The first pack of baseball cards I ever opened was a cream-colored wax pack of 1991 Donruss Series 1. I had only become faintly aware of card collecting the previous year and somehow decided to start my own collection after my Grandma gave me a pack of penny sleeves and a 1990 Topps common for Christmas (she meant well). I rode my bike to a Rite Aid a few blocks away and purchased two packs of cards, both from a nondescript box sharing shelf space with candy bars and Big League Chew bubble gum below the cash register.
I opened both on the sidewalk outside and found myself a bit perplexed at the puzzle pieces Donruss provided with cards instead of gum. I remember getting a Jose Canseco All-Star card, the only player who’s name I knew at the time. Turning over the shredded wax paper wrapper, I looked to see if I had missed some clue that would have alerted me to having missed getting gum. I didn’t see anything regarding candy, but did come across an odd bit of advertising stating some packs contained limited edition cards. One of them even had an autograph.
Within a couple months of this event I started buying Beckett Baseball Card Monthly from the Rite Aid magazine rack. Turning the pages, I learned some cards were in more demand than others. I looked up each 1991 Donruss card in my possession, a stack of blue bordered cards that grew considerably throughout the year. From this I gathered that Phil Plantier and Alex Fernandez were really good and most of my Rated Rookies were not.
Donruss had advertised its products among those pages.

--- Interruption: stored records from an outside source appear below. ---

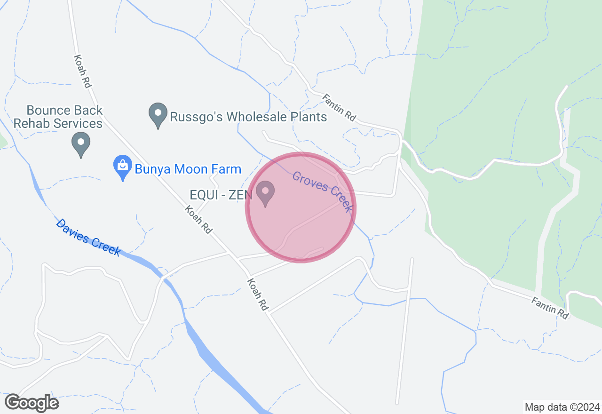
Task: Click the EQUI - ZEN map pin
Action: click(265, 194)
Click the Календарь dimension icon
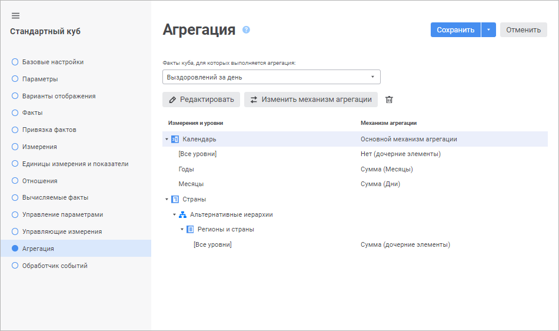Viewport: 559px width, 331px height. (175, 140)
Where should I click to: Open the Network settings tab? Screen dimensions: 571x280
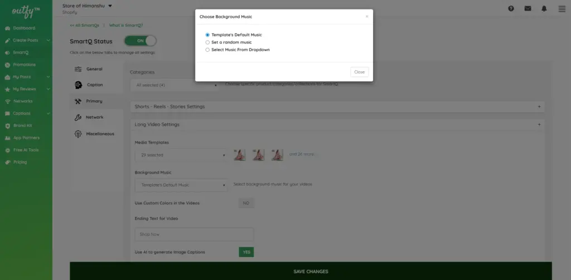tap(94, 117)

A full page insert (shown below) in the April 1991 edition showcased 8 different designs from that year’s product. I had half the pictured cards in my possession, having nearly completed the first series set by hand. The top row caught my attention, because I hadn’t even seen these cards before. What were they? Memories of the wax wrapper came to mind and I suddenly understood that these were the cards I had previously read about. They looked fantastic.
The Elite cards were not initially described as a single issue, but rather as three related but distinct lines of inserts. Donruss referred to cards #1-8 as “The Elite Series” and printed exactly 10,000 of each bronze-bordered card. The company produced a Nolan Ryan card under the banner “The Legends Series” with a production of 7,500 copies. The card differed from the Elite Series with its darker borders, silver foil edges, and Dick Perez artwork. A third card appeared with green borders and gold foil under the name “The Signature Series.” It featured Ryne Sandberg and was limited to 5,000 autographed copies. These final two cards were not numbered and were always mentioned as a separate issue in company press materials. Donruss didn’t have a single series of crazy difficult chase cards, it had three different ones to choose from.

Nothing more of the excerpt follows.